Parte fundamental de que estos hombres lleven sus testimonios hasta la JEP es que están esperanzados en que el país encuentre formas de garantizar que este tipo de agresiones no se repitan. Al respecto, el historiador Pablo Bedoya dice: “Aquí hay problemas que son estructurales y que no va a resolver tres acciones: hay un problema con la masculinidad hegemónica, con la guerra, con la construcción de lo que es ser hombre. Esto no se resuelve con pañitos de agua tibia. Pero como los pañitos de agua tibia a veces alivian un poco el dolor, parte de las cosas que deben hacerse es que hay que investigar más el fenómeno, hay que entenderlo mejor y documentarlo. También hay que fortalecer los espacios de apoyo. Como lo han hecho las mujeres, es necesario que los varones encuentren lugares en los que pueden hacer el proceso de hablar de esto, de sentir que no es su culpa. Y por otra parte es necesario que haya transformaciones en el Estado que permitan focalizar intervenciones en todas las áreas”.

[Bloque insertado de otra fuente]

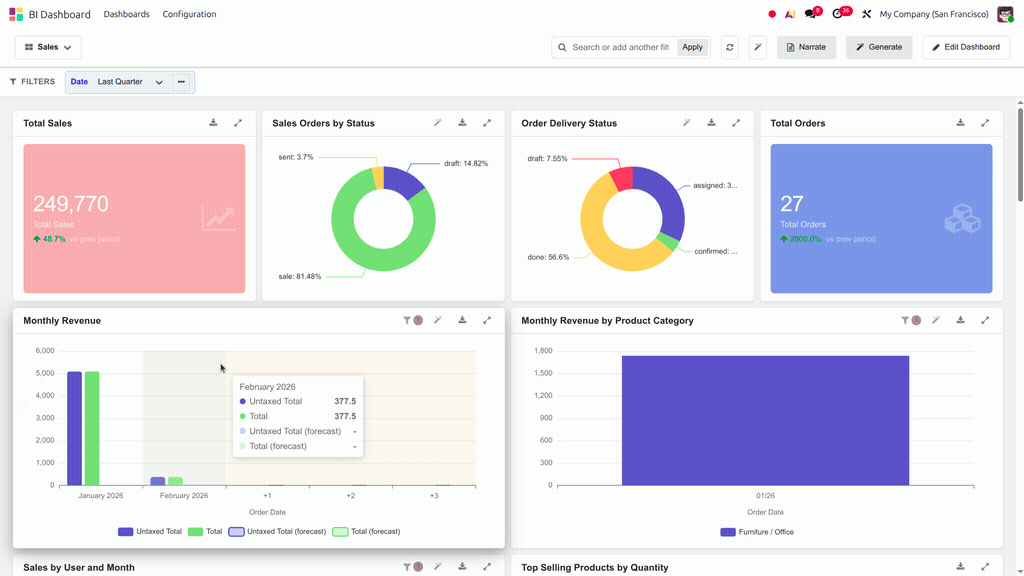Toggle the Total (forecast) legend entry
The height and width of the screenshot is (576, 1024).
coord(366,532)
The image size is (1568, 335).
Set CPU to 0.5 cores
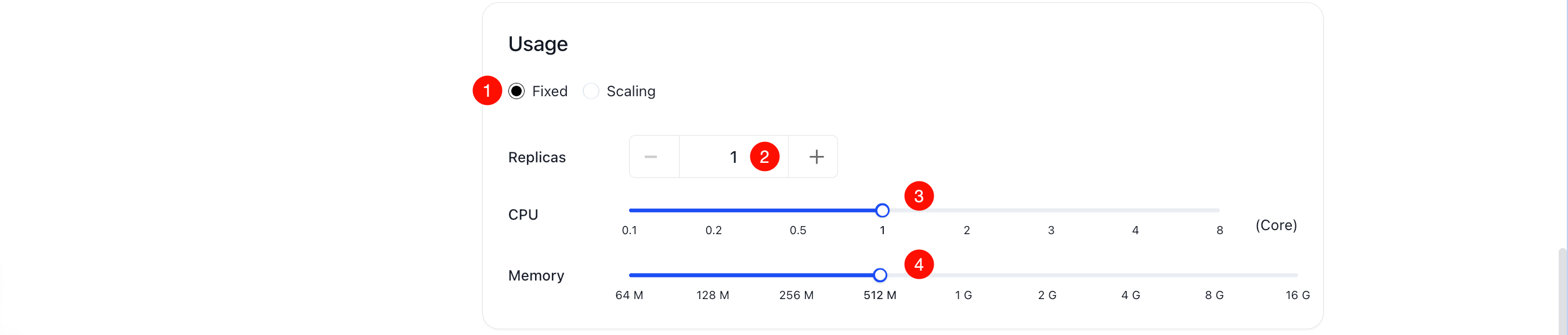point(798,210)
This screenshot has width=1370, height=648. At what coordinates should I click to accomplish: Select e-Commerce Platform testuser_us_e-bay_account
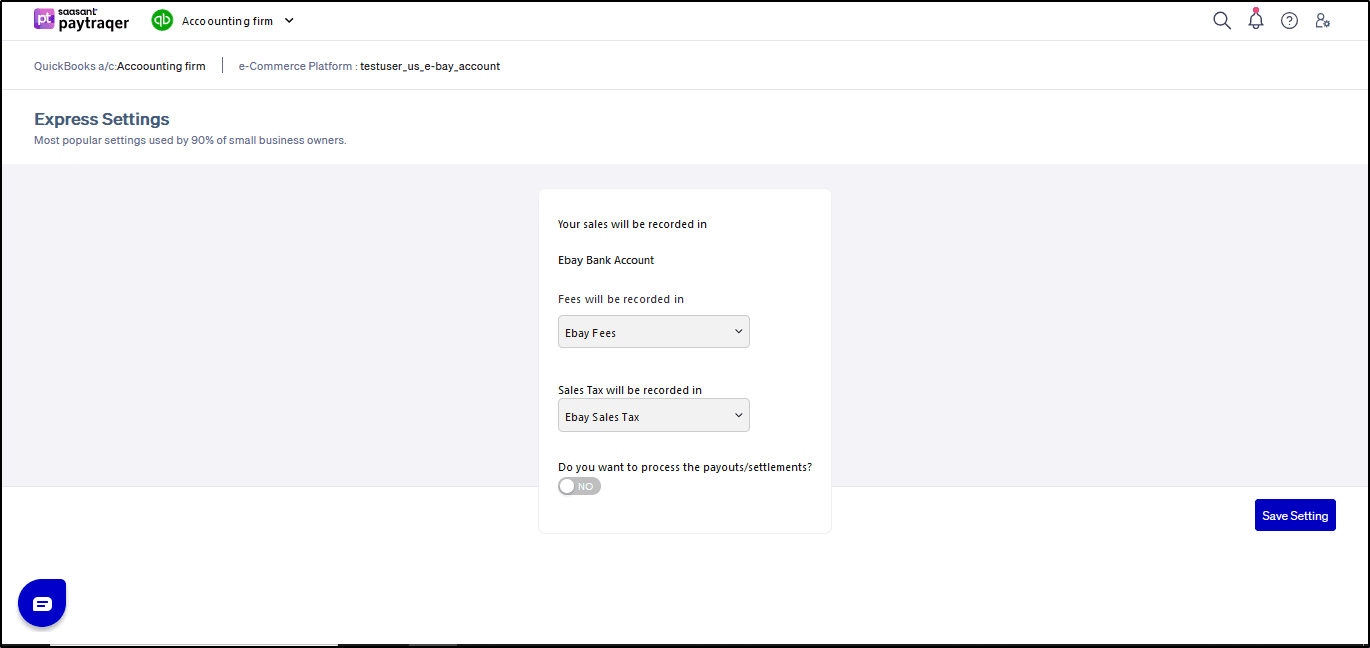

Por su parte, Patricia Ollé, investigadora de All Survivors Projet, dice: “Lo primero es que se debe reconocer que los hombres han sufrido violencia sexual, así esta haya sido en menos medida que la que sufren las mujeres. También es necesario identificar todos los tipos de esta violencia, no se van a poder diseñar mecanismos de prevención y abordaje si no se entiende que no es solo violación, la violencia sexual también existe si una persona es forzada a presenciar la violación de otra persona y también se deben reconocer las múltiples formas de violencia genital”.

La Jurisdicción Especial de Paz ya tiene en su poder algunos de estos testimonios, que fueron compartidos por hombres víctimas en una jornada virtual realizada el 1 de octubre de 2020. El próximo paso para estas personas será construir los informes sobre violencias a hombres heterosexuales y hombres GBT+ para entregárselo a la Jurisdicción.